> [EXERCISE AIM] Your answer should reproduce every line of the material in which the word "computer" occurs.

**********

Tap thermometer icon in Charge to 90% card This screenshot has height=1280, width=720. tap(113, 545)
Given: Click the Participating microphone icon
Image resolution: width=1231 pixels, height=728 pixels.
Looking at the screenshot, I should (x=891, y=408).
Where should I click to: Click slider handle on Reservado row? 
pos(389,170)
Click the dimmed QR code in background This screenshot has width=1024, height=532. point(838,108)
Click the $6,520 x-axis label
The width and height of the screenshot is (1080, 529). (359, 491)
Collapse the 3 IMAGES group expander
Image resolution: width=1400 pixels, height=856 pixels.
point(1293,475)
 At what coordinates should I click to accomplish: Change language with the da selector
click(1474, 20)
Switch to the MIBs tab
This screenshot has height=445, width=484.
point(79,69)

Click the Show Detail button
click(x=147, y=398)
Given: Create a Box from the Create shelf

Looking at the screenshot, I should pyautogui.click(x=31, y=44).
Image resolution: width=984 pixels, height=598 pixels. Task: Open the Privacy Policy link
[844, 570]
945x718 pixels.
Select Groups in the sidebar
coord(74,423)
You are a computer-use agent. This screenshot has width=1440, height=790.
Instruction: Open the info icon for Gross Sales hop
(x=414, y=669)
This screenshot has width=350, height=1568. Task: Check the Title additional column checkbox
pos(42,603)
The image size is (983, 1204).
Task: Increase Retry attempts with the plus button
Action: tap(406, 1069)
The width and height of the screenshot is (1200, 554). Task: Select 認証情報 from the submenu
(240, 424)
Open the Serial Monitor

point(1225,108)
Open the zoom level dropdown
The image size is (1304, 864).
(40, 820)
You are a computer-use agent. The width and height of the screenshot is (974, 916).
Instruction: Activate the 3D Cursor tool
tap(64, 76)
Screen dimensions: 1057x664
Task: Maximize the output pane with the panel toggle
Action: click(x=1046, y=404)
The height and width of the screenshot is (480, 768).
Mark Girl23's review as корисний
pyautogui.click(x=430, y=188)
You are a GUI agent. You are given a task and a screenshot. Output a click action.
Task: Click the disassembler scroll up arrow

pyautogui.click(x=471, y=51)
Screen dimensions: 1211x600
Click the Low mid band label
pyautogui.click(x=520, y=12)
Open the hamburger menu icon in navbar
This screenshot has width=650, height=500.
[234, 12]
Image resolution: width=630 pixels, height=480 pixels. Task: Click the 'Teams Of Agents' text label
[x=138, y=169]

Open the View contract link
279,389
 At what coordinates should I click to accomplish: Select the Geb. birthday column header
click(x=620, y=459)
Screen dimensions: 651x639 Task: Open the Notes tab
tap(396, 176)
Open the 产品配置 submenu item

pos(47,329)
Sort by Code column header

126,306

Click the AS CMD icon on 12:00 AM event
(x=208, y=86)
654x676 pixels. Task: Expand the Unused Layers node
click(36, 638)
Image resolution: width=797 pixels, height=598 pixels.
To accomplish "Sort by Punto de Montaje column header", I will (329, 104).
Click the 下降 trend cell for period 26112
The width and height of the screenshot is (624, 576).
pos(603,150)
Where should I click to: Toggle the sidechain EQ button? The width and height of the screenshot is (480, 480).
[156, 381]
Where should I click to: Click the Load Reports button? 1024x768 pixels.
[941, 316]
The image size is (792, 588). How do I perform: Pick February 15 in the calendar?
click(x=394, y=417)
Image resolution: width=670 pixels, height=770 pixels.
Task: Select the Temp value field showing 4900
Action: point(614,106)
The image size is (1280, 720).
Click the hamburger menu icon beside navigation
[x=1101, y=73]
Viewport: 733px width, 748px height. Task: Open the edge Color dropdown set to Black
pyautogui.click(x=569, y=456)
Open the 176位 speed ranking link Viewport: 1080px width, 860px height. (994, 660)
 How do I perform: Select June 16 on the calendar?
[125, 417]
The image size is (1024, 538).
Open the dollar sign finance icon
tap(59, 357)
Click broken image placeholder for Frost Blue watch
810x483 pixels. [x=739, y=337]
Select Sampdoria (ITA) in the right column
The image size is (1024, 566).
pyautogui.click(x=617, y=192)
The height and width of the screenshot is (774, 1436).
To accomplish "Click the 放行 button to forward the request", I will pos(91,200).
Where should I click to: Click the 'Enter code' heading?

**********

> [YOUR RESPONSE]
You are a computer-use agent. This screenshot has width=1440, height=790.
You are a computer-use agent. The width and height of the screenshot is (974, 916).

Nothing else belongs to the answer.